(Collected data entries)
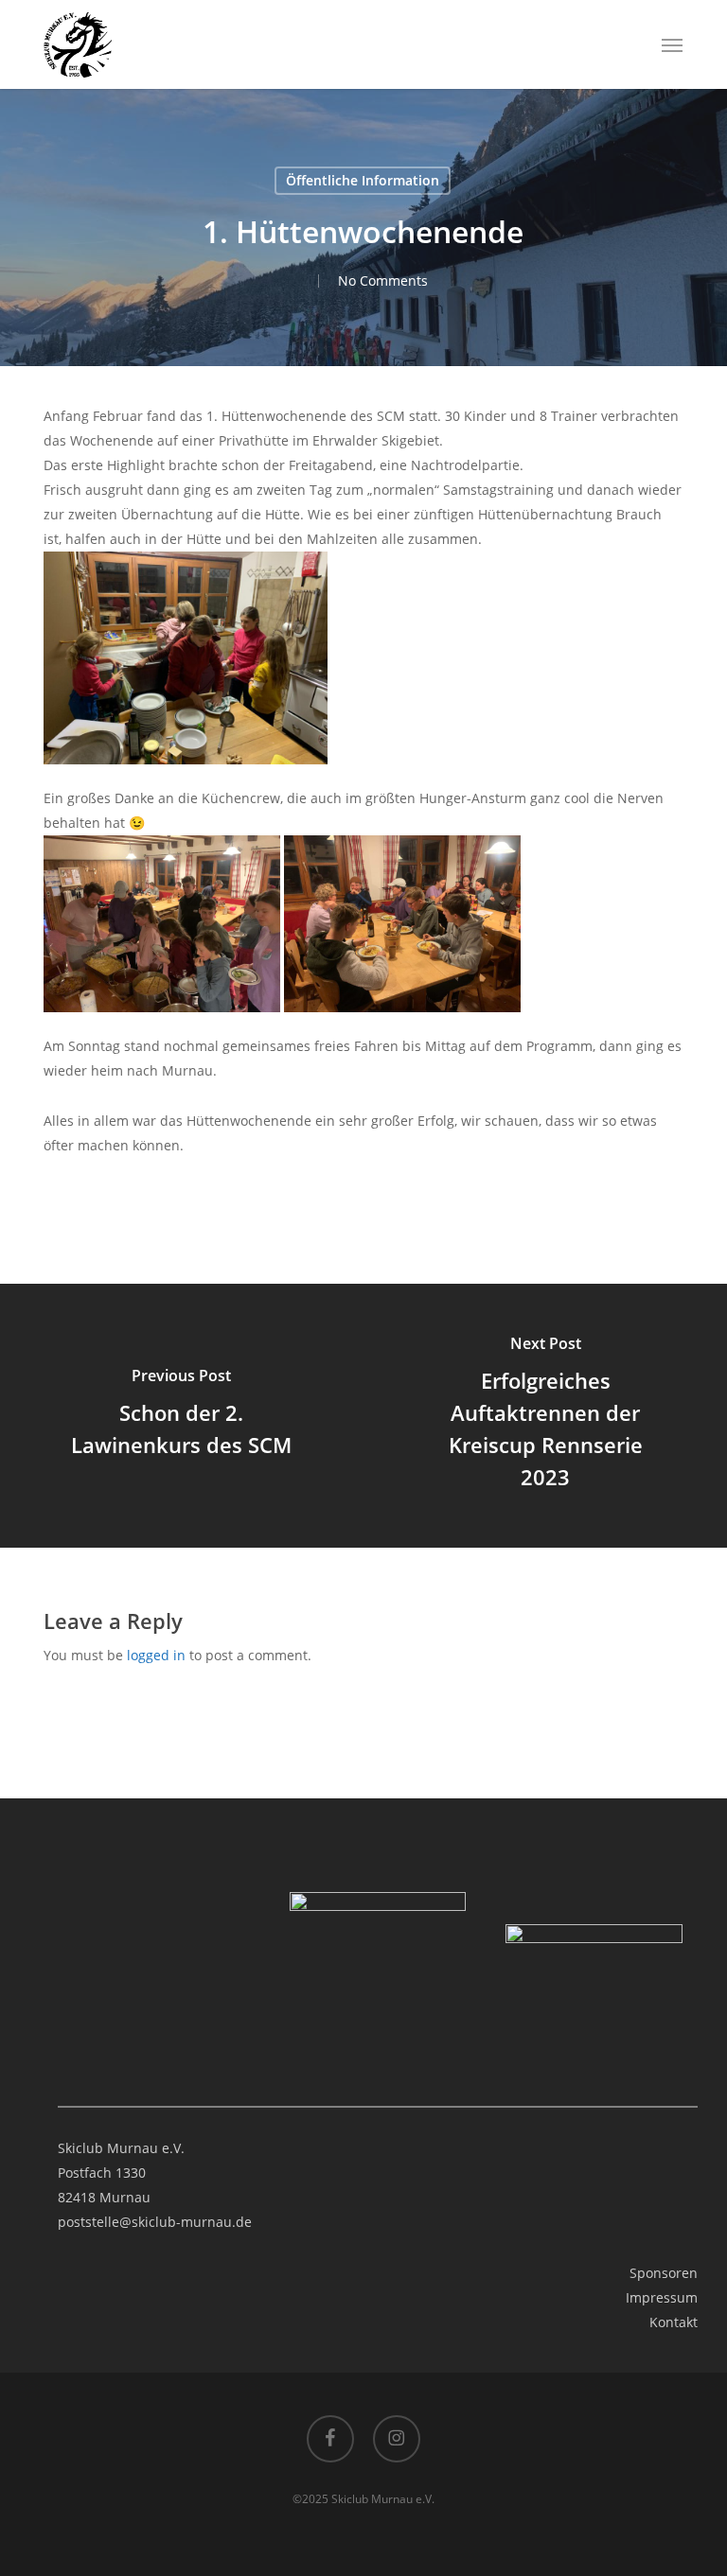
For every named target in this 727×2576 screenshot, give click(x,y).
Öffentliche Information (362, 180)
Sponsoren (663, 2273)
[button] (672, 44)
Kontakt (673, 2322)
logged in (156, 1655)
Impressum (662, 2297)
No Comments (383, 280)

**What you are asked to do**
Exclude the pictures. Write out the remaining data exactly.

**Exercise output**
For every named target in this 727×2576 screenshot, give click(x,y).
Öffentliche Information (362, 180)
Sponsoren (663, 2273)
[button] (672, 44)
Kontakt (673, 2322)
logged in (156, 1655)
Impressum (662, 2297)
No Comments (383, 280)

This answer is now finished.